Increasingly bio-fuel production and land grabs will displace women farmers. The problems of securing for women the right to land tenure require more effort and nuanced attentiveness than is likely to happen in the face of a juggernaut of efforts to outsource food production by countries like Saudi Arabia and for bio-fuel production for countries like South Korea. It will be a lot easier to purchase or lease land holdings and deny land use and land ownership rights to women farmers whose main concern is for their families and communities.

Furthermore, the traditional role of women in plant genetic resource management (seed selection and saving) will be displaced by biotechnology advocacy by U.S. development policy. The livelihood of seed saving and agricultural production by women will be dismantled in the name of a misguided development agenda more focused on agribusiness incomes in the developed world than by enhancing the capacity for real ownership and control by women.

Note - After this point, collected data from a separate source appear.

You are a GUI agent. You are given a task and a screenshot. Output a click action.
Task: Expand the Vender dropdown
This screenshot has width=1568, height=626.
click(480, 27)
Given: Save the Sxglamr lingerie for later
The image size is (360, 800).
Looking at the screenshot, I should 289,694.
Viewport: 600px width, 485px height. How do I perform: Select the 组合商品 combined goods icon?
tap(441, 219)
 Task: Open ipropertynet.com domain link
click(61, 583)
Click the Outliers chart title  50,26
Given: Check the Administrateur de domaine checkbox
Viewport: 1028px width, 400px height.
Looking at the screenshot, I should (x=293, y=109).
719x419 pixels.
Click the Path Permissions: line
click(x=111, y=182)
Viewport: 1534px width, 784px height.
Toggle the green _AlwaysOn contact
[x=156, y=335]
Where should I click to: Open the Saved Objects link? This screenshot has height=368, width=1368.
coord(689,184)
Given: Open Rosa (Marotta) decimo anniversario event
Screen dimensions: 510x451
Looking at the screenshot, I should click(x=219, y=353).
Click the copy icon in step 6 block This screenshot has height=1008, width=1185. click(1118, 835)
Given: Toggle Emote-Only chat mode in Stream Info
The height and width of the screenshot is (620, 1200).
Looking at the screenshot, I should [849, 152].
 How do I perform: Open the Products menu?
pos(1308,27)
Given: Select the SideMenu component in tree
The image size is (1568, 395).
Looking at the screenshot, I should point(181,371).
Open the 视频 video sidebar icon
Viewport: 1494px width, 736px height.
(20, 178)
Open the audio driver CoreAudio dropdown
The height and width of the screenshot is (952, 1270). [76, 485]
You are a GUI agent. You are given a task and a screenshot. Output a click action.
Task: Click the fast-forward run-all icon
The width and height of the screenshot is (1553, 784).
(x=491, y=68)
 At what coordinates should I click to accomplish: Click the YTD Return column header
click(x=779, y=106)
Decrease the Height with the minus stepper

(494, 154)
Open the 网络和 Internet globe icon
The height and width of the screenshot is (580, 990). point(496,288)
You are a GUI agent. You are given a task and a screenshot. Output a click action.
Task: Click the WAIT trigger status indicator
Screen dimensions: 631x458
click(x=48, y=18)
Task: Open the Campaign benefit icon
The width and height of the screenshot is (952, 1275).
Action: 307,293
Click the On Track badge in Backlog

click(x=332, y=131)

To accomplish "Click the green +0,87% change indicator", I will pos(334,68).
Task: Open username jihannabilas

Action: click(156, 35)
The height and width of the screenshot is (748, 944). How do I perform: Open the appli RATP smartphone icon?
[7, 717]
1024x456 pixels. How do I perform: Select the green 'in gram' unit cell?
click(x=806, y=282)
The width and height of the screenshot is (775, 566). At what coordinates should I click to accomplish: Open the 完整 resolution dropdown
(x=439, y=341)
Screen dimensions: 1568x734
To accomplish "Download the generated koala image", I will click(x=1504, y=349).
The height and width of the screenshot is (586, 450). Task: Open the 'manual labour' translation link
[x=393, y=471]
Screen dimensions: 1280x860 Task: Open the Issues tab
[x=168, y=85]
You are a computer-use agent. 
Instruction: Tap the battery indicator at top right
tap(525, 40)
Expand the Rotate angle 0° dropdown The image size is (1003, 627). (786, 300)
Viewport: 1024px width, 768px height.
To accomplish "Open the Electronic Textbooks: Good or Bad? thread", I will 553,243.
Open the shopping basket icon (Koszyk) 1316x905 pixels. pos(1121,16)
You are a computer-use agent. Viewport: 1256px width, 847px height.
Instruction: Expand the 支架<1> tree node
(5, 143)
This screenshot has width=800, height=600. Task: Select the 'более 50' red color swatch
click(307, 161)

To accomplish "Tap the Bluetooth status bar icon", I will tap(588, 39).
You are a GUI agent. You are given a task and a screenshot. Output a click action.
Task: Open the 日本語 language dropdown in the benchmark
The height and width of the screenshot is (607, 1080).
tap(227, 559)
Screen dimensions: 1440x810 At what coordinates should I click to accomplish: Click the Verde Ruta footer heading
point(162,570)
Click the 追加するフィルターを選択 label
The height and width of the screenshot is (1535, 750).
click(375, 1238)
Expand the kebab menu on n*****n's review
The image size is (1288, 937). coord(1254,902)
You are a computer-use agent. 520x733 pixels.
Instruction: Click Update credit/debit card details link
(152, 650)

Unfortunately the women in agricultural production are not even consulted in this top-down, traditional approach where the North claims to know better than the South. The history of concentration and consolidation in land ownership and control which has occurred in the United States is likely to occur in the developing world despite the language of the final text of the 17th Commission on Sustainable Development and contrary to the language of strong support for women in agriculture by the official voices of the United States Department of State, Congress and the U.S. Dept. of Agriculture.

The voice of women from South Africa is more relevant than ever: “Nothing about us without us.” Unfortunately this will not be the case. This despite the Bill and Melinda Gates Foundation having a gender policy for agricultural projects where they are claiming to ensure women access by tracking impacts on their welfare through the projects they fund. The World Bank too has published guidelines for best practices for gender sensitive approaches to agricultural development. These processes of gender equity realization will be effectively displaced by the land grabbing, biofuel, food security, funding policy to benefit the haves to the detriment of the feminine have-nots, their families and communities.